Enhanced‐Efficiency Fertilizers for Use on the Canadian Prairies
Why this work is in the frame
A frame that forgets how it found something cannot be audited. These are the routes that admitted this work.
Bibliographic record
Abstract
In spite of the management practices adopted by Canadian producers to mimize fertilizer losses, N‐use efficiency is normally estimated to be less than 50% in the year of application. Various types of enhanced‐efficiency fertilizers such as nitrification inhibitors, urease inhibitors, and coated N fertilizers are available that attempt to address the constraints associated with traditional N management in order to improve N‐use efficiency and/or the operational efficiency of Canadian agricultural systems. Enhanced‐efficiency N fertilizers can chemically or physically influence the movement and transformations of N in order to improve synchrony between nutrient supply and crop uptake, reduce nutrient losses, and improve nutrient‐use efficiency. Pathways and magnitude of N loss are influenced by soil characteristics, weather conditions, and crop management practices, as well as by fertilizer source and management practices.

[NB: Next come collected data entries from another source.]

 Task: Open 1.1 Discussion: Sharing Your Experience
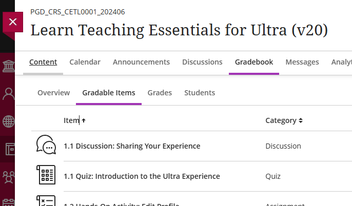132,146
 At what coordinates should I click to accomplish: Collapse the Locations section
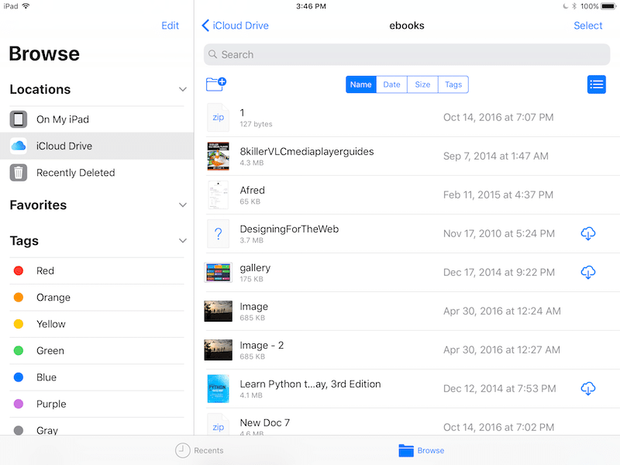[x=183, y=90]
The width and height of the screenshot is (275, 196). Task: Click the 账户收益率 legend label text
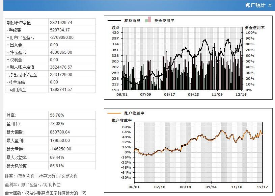[x=134, y=113]

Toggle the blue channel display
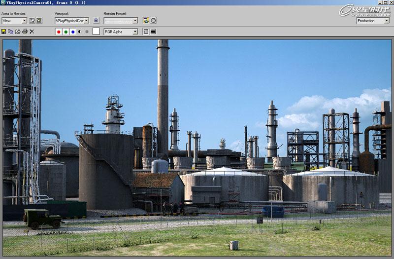73,32

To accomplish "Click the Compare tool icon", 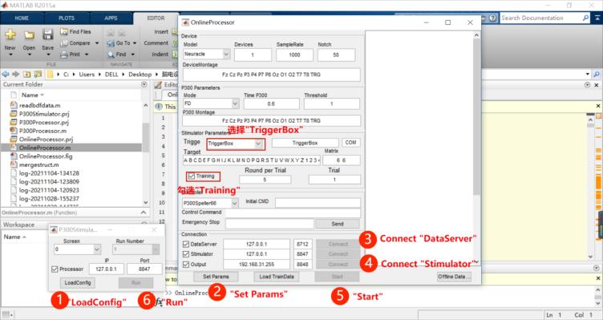I will coord(64,43).
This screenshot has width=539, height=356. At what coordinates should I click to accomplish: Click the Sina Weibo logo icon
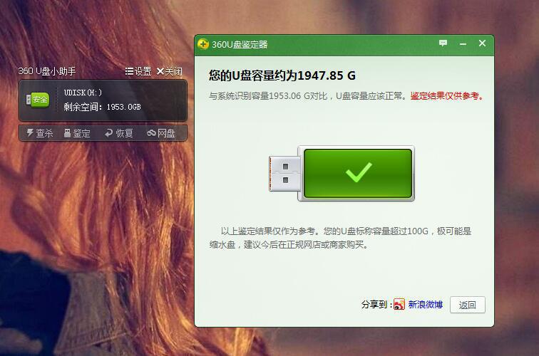399,304
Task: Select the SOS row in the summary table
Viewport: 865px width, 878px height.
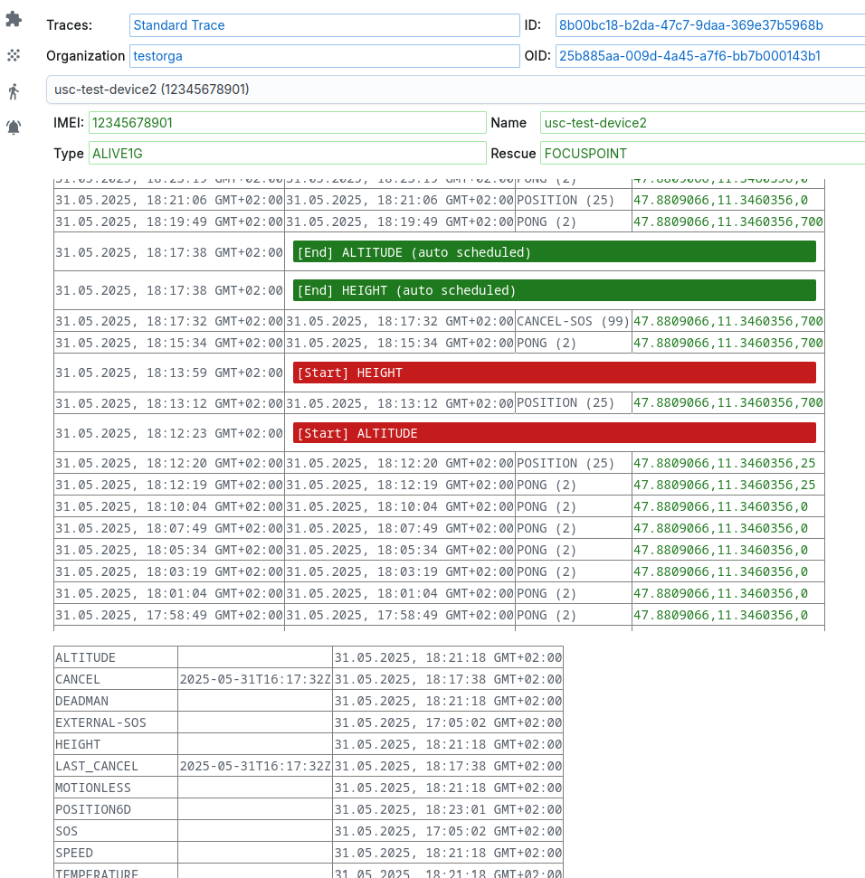Action: click(115, 831)
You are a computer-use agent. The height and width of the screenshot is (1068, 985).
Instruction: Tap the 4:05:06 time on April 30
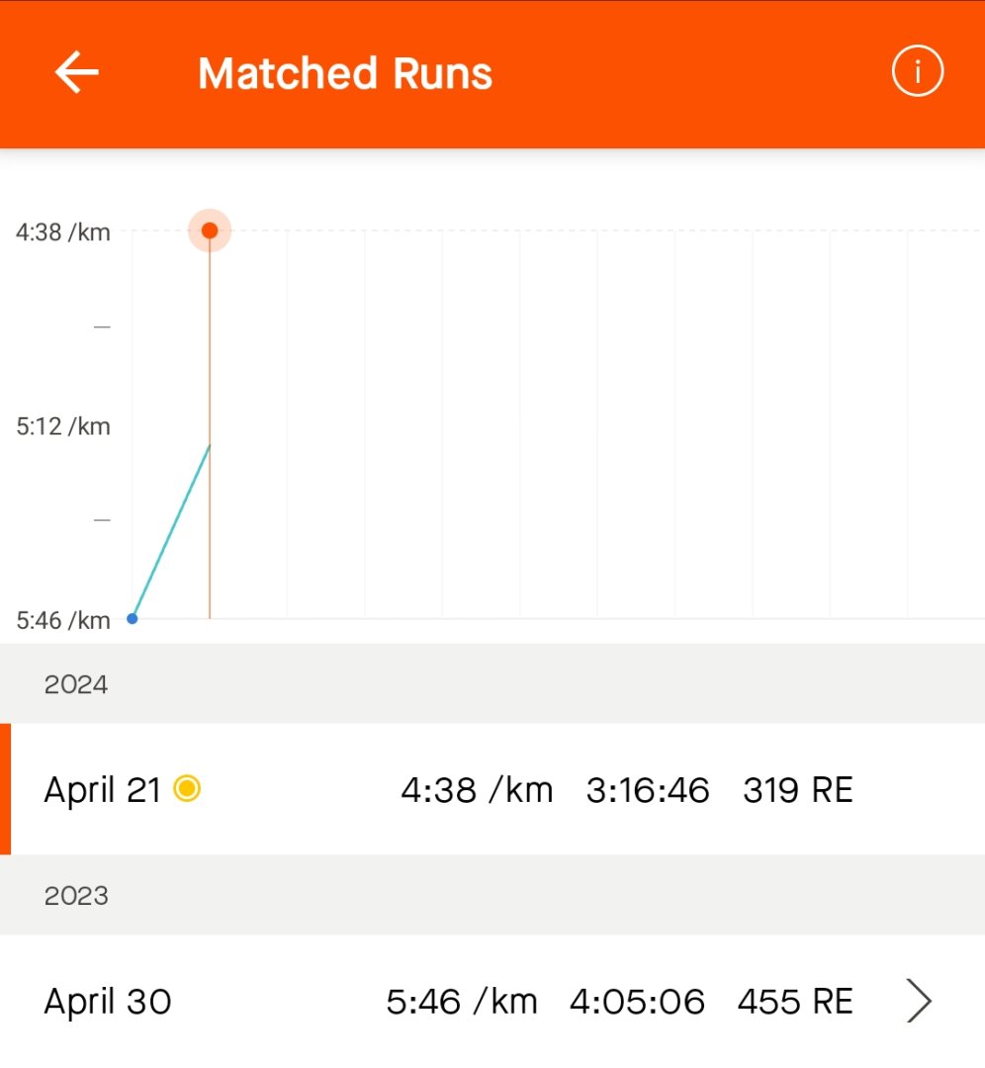tap(637, 1002)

Therefore, the effectiveness of the various enhanced‐efficiency fertilizers will be strongly dependent on the environmental conditions that influence potential losses. Under environmental conditions where the potential for N loss is high, enhanced‐efficiency fertilizers may provide an effective method of improving N use, particularly where other agronomic factors are optimized so that the crop is able to convert the N supplied into usable yield with the greatest efficiency.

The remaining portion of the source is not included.